━━━━━ GIVEN RECORDS

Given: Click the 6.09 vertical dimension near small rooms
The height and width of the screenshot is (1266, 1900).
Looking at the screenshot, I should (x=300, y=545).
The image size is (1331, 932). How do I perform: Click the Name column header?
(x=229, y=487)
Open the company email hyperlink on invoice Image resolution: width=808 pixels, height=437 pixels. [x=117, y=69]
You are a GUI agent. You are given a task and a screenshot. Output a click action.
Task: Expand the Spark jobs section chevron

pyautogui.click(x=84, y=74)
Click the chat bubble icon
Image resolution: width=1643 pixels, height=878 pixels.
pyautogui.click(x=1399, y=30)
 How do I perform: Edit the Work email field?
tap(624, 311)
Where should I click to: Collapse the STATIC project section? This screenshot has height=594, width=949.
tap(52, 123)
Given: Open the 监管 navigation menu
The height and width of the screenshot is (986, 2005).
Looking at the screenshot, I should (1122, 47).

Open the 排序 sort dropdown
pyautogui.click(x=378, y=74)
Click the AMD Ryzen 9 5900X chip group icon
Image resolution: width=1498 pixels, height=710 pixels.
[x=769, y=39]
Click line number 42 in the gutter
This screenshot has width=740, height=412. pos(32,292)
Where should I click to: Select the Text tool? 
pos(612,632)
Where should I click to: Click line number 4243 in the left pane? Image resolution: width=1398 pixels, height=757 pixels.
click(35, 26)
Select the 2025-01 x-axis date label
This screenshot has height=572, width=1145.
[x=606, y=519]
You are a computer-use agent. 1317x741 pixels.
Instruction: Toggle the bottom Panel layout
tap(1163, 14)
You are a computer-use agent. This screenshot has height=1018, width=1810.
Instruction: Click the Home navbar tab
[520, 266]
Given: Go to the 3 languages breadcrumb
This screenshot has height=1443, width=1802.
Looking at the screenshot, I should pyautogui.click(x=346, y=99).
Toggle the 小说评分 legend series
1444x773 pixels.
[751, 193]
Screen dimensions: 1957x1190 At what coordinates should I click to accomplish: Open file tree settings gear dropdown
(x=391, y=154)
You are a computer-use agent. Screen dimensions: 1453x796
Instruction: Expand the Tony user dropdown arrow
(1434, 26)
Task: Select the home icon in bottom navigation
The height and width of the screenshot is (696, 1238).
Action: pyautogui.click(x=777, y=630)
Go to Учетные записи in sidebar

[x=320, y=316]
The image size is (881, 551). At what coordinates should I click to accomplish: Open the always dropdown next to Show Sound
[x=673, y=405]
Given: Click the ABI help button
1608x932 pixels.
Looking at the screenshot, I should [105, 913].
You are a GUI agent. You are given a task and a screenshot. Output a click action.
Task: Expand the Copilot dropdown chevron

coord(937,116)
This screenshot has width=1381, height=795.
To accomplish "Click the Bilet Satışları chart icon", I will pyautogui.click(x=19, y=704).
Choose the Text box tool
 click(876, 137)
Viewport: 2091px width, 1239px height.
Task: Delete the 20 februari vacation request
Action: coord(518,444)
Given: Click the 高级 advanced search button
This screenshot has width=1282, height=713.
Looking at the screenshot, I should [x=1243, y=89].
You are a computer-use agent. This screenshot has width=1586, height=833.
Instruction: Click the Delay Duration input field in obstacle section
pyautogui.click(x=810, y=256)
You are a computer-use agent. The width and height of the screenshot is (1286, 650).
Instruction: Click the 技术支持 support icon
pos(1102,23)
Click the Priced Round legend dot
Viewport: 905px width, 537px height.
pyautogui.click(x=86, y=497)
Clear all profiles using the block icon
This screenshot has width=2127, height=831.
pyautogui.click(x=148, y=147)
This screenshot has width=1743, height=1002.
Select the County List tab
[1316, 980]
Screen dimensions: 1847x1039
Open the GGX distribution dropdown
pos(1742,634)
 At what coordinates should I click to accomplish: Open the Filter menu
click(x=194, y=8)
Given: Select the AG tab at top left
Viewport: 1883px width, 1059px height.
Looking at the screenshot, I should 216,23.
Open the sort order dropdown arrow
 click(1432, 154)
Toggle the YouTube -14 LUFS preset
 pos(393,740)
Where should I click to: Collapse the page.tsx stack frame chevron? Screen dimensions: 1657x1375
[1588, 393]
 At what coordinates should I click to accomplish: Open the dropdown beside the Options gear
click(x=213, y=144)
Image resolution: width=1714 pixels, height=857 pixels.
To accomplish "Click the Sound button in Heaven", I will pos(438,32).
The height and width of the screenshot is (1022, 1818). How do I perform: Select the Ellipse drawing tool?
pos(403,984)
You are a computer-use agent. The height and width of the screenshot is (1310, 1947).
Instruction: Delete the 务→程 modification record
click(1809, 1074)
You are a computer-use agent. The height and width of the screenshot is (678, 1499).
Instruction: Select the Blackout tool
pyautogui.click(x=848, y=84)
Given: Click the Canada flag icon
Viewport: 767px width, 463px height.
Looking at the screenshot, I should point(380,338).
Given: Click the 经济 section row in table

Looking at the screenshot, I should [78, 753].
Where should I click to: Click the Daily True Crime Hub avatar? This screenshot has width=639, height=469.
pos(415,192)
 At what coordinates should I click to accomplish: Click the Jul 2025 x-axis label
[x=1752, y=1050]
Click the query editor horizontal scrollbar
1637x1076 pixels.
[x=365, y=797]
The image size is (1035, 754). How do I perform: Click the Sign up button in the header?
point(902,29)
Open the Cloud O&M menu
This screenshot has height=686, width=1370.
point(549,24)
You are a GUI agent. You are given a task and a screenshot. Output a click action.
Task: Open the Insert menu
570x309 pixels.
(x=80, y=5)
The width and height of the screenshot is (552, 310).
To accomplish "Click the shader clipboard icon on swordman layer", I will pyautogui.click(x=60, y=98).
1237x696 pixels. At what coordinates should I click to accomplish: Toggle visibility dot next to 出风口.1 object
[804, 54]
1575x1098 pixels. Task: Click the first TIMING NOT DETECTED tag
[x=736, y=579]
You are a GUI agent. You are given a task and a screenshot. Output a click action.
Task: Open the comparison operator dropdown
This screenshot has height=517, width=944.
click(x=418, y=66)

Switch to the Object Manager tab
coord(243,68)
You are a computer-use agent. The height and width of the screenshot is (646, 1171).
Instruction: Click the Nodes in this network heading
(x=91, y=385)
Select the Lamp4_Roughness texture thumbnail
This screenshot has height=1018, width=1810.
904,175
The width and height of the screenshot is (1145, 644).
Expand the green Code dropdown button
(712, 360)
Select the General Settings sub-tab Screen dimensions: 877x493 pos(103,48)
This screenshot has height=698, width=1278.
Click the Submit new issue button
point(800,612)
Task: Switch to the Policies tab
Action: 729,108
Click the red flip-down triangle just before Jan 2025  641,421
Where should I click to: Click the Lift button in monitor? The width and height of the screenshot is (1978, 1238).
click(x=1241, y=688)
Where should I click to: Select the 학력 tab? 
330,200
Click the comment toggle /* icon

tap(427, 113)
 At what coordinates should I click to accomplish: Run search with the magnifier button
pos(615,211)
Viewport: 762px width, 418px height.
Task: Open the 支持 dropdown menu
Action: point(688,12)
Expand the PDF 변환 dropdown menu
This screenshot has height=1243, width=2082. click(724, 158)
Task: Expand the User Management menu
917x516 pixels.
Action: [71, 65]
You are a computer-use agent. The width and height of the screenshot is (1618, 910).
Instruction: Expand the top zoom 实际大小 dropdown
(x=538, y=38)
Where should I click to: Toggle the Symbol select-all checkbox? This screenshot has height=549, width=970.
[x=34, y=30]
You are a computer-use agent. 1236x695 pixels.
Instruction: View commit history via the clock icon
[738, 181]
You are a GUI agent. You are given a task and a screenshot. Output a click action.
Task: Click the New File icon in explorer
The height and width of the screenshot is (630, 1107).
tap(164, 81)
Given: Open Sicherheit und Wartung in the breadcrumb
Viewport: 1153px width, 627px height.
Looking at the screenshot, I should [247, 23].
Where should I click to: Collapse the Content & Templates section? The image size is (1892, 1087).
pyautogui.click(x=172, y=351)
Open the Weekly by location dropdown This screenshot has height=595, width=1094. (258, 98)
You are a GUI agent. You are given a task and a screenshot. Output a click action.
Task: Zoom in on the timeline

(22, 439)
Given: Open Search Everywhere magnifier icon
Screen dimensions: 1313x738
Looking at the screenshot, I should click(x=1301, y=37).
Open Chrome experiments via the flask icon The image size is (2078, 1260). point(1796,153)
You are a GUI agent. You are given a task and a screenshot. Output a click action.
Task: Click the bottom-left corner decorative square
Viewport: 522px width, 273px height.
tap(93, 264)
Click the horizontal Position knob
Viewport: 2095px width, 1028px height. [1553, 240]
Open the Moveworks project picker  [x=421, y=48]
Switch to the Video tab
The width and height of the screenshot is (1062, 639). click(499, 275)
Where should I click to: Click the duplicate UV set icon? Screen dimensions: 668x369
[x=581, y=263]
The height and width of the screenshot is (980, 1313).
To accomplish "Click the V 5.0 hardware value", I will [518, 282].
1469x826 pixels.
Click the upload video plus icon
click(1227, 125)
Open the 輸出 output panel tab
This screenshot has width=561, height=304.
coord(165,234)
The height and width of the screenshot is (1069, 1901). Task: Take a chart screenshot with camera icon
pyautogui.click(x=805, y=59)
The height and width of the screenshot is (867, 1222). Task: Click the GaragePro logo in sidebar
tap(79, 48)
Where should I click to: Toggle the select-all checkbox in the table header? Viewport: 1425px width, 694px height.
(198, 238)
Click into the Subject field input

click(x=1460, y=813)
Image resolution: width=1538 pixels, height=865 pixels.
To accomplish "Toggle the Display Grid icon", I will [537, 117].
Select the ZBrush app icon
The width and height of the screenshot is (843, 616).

━━━━━━━━━━

**TASK ITEM**
Reproduce the listing above exactly as far as the line with "Given: Open the 监管 navigation menu", that line included.

**YOUR RESPONSE**
Given: Click the 6.09 vertical dimension near small rooms
The height and width of the screenshot is (1266, 1900).
Looking at the screenshot, I should (x=300, y=545).
The image size is (1331, 932). How do I perform: Click the Name column header?
(x=229, y=487)
Open the company email hyperlink on invoice Image resolution: width=808 pixels, height=437 pixels. [x=117, y=69]
You are a GUI agent. You are given a task and a screenshot. Output a click action.
Task: Expand the Spark jobs section chevron

pyautogui.click(x=84, y=74)
Click the chat bubble icon
Image resolution: width=1643 pixels, height=878 pixels.
pyautogui.click(x=1399, y=30)
 How do I perform: Edit the Work email field?
tap(624, 311)
Where should I click to: Collapse the STATIC project section? This screenshot has height=594, width=949.
tap(52, 123)
Given: Open the 监管 navigation menu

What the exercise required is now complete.